[Given task]
Copy out every line of the material below word for word, leaving out the pictures.

* start Records *

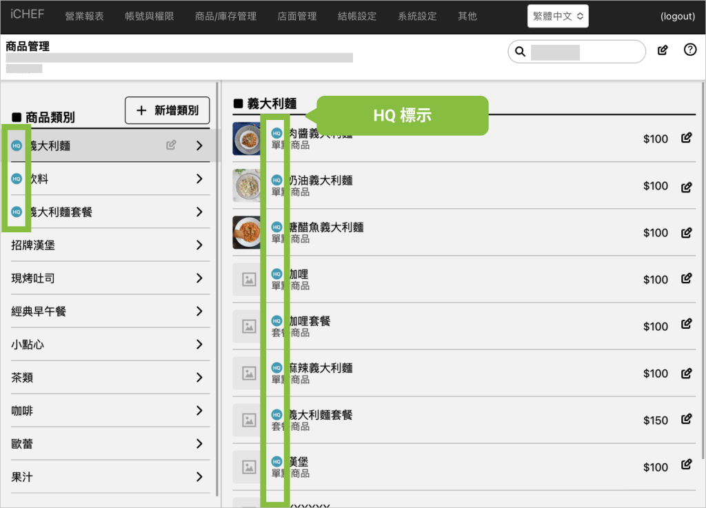Click the product search input field
This screenshot has width=706, height=508.
[x=585, y=52]
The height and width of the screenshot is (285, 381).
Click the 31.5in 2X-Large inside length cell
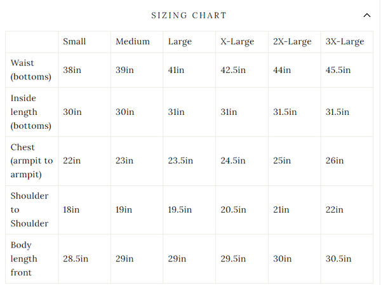coord(285,112)

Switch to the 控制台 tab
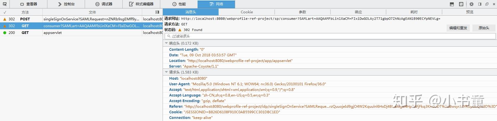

* end Records *

[Response below]
Click the product search input field
This screenshot has width=706, height=508.
[x=585, y=52]
The height and width of the screenshot is (285, 381).
Click the 31.5in 2X-Large inside length cell
coord(285,112)

Switch to the 控制台 tab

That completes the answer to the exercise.